Berkeley rotates station closures after budget review

By Kristin Bender
Inside Bay Area
Copyright 2006 MediaNews Group, Inc. and ANG Newspapers
All Rights Reserved

BERKELEY, Calif. — The city has begun temporarily closing fire stations in a cost-saving move, though firefighters say that’s risky during the winter, when heaters and holiday lights are in full use.

City leaders initiated the rotating closures of fire stations last week as a result of their biannual budget review. The alternative, they said, would be to permanently close one of Berkeley’s seven fire stations.

The temporary closures are triggered when too many firefighters take vacation or sick leave or cannot work because of jury duty, family leave or injuries.

The city in recent years has spent an estimated $2 million annually on firefighters’ overtime, and is now trying to rein in the overtime to roughly $1 million, said City Councilmember Gordon Wozniak.

Besides being costly, overtime can be hard on morale, he said. “If (fire crews) are forced to do mandatory overtime and they are doing it a high percentage of the time, that’s not necessarily good, either. It interferes with their family life and a lot of other things.”

Four of the city’s seven fire stations have only one piece of apparatus -- a fire engine. When any of those four single-engine stations is closed, it is left unstaffed for up to 24 hours, said firefighter David Sprague.

“It’s not the high wildland (fire) season, but it’s the season when people start using their heaters (after being off for the year) and there are Christmas trees with lights on them,” Sprague said.

Two years ago, stations in Berkeley were temporarily closed on a rotating basis due to budget shortfalls. In Oakland, rotating closures ended last year when voters passed a property tax increase that sets aside $4 million annually to fund fire stations.

The new $7.3 million Berkeley hills fire station at Grizzly Peak Boulevard and Shasta Road, completed earlier this year, is slated to be closed several days in January.

Brian Harryman, president of the firefighters’ union, said, “Closing fire stations to balance thebudget, especially when department staffing is already at a level that should be considered the bare minimum, jeopardizes the safety of our members and the citizens who may be in need of fire and medical emergency response.”

Firefighters also worry that being short on staff during an earthquake, major hills fire or flooding could be catastrophic.

A few months ago, the city distributed 23 earthquake packages to neighborhood associations containing medical kits, a 5,000-watt generator, 500-watt utility light, hammers, two-way radios and other supplies.
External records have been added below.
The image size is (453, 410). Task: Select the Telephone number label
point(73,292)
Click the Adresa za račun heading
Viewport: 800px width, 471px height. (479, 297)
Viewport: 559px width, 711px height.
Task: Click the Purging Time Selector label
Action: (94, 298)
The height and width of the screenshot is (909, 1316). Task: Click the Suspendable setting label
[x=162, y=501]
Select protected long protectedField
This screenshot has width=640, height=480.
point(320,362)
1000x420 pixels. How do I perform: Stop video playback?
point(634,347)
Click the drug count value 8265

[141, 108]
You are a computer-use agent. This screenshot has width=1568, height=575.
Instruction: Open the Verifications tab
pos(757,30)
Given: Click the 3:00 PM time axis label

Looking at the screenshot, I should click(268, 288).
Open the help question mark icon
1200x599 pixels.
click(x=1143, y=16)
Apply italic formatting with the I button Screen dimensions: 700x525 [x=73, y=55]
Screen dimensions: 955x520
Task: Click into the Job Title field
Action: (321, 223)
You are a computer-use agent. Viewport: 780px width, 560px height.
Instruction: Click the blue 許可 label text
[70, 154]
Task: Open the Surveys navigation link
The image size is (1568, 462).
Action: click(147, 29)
The supply kits were purchased with $80,000 in city money allocated to disaster preparedness by the council within the last year.

“In a large disaster, those groups are going to be great and help sustain the neighborhoods, but the people who are going to be coordinating those groups are the firefighters,” firefighter Sprague said.

Wozniak said he and Councilmembers Betty Olds and Kriss Worthington are trying to secure additional funding. “I suspect that we should be able to get (enough) votes for more funding,” he said.

Berkeley firefighters will be protesting the closures in front of each closed station between 8:30 and 10 a.m. daily and distributing fliers asking residents to write letters to the mayor and city council.